En la inauguración del año académico, Universidad Pontificia de la Santa Cruz, Roma (3-X-2017)
Excelencias, profesores, colaboradores, estudiantes, señoras y señores:
Hoy comenzamos oficialmente el curso académico, el día después de un nuevo aniversario de la fundación del Opus Dei. Es una buena oportunidad para agradecer al Señor por los bienes que la Universidad de la Santa Cruz, con la ayuda divina y el aporte de muchas personas, ha producido en estos tres decenios de existencia.
Es la primera vez que me dirijo a ustedes como Gran Canciller de esta Universidad, y es justo y me complace mucho recordar con profunda gratitud a los dos primeros Grandes Cancilleres, el beato Álvaro del Portillo y monseñor Javier Echevarría. Son dos grandes figuras que han trabajado mucho por nuestra Universidad, dejándonos un rico legado y un brillante ejemplo.

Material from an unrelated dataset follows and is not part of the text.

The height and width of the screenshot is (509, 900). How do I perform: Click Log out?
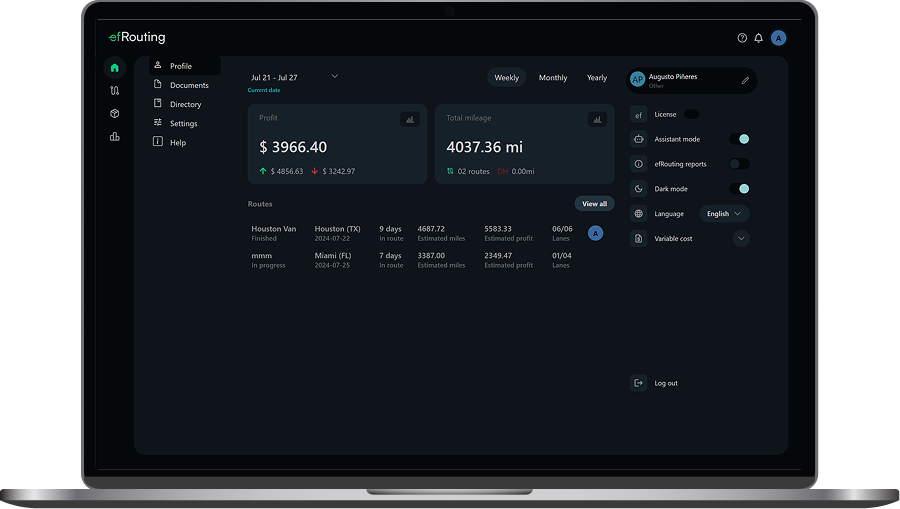(x=665, y=383)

En esta ocasión quisiera retomar un tema muy querido por Mons. Javier Echevarría: el de la fraternidad cristiana que viven quienes, juntos, llevan a cabo un proyecto de inspiración cristiana. Gracias a la fraternidad, el compromiso personal de cada uno no es algo aislado, sino que se suma a al conjunto de los esfuerzos de todos, produciendo una ola de eficacia, como expresaba san Josemaría con una imagen muy evocadora: «Así como el clamor del océano se compone del ruido de cada una de las olas, así la santidad de vuestro apostolado se compone de las virtudes personales de cada uno de vosotros» (Camino, n. 960). Precisamente porque consideramos a los demás como alguien que nos pertenece —y a quien pertenecemos— queremos dar el máximo, con un compromiso que se traduce en un servicio de calidad. «¡Para servir, servir!», solía decir san Josemaría: la caridad empuja hacia la profesionalidad.

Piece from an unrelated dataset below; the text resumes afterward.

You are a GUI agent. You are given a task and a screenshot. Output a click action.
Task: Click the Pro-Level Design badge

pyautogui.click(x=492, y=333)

Todos estamos llamados a hacer nuestro trabajo en un espíritu de unidad. La verdadera unión no procede sólo de nuestras buenas intenciones, sino de ese amor de Dios que «ha sido derramado en nuestros corazones por el Espíritu Santo que se nos ha dado» (Rm 5,5). Por eso la unidad no es sólo una cuestión de organización, de distribución de funciones, sino sobre todo de caridad. Por amor a Dios queremos vivir plenamente nuestra libertad y responsabilidad de cristianos, poniendo el conocimiento personal, la experiencia adquirida, la sensibilidad ante ciertos problemas y desafíos al servicio de todos. Al mismo tiempo, somos conscientes de que también los demás están comprometidos con esa misión compartida, y que sus perspectivas constituyen una riqueza para la actividad que llevamos a cabo juntos. Como resultado, la diversidad de opiniones sobre cuestiones organizativas, académicas e incluso materiales no disminuye la unidad y la necesidad de trabajo en equipo.
La actitud de querer ayudar a los demás comporta alegría, la verdadera alegría de los hijos de Dios. Es una alegría que a menudo hace florecer también el buen humor, que se respira en los pasillos de este edificio, que se refleja en la voluntad de ayudar con una sonrisa al colega que lleva una pesada carga de trabajo, viviendo la invitación de san Pablo: «Alter alterius onera portate et sic adimplebitis legem Christi» (Gal 6,2).
Una manifestación directa de esta alegría interior es el deseo de querer compartirla con los demás. El bien es difusivo (cfr. S. Th. I, q. 73, a. 3, ag 2m) y no puede permanecer dentro de estas paredes. La caridad fraterna que intentamos vivir en la Universidad se proyecta hacia fuera, hacia nuestras familias, hacia nuestros compañeros de seminario y de las diócesis, hacia nuestros amigos, pero también hacia todos aquellos que, como nos dice a menudo el Papa Francisco, se encuentran en las «periferias existenciales» (Evangelii Gaudium, 24-XI-2013). Pensar en las personas que, en cierto sentido, nos esperan, es siempre una profunda motivación para comprometernos con nuestra misión.
Con mis mejores deseos de un fructífero trabajo, saludo a todos y cada uno de los presentes y declaro inaugurado el curso académico 2017-2018.
Romana, n. 65, julio-diciembre 2017, p. 318-319.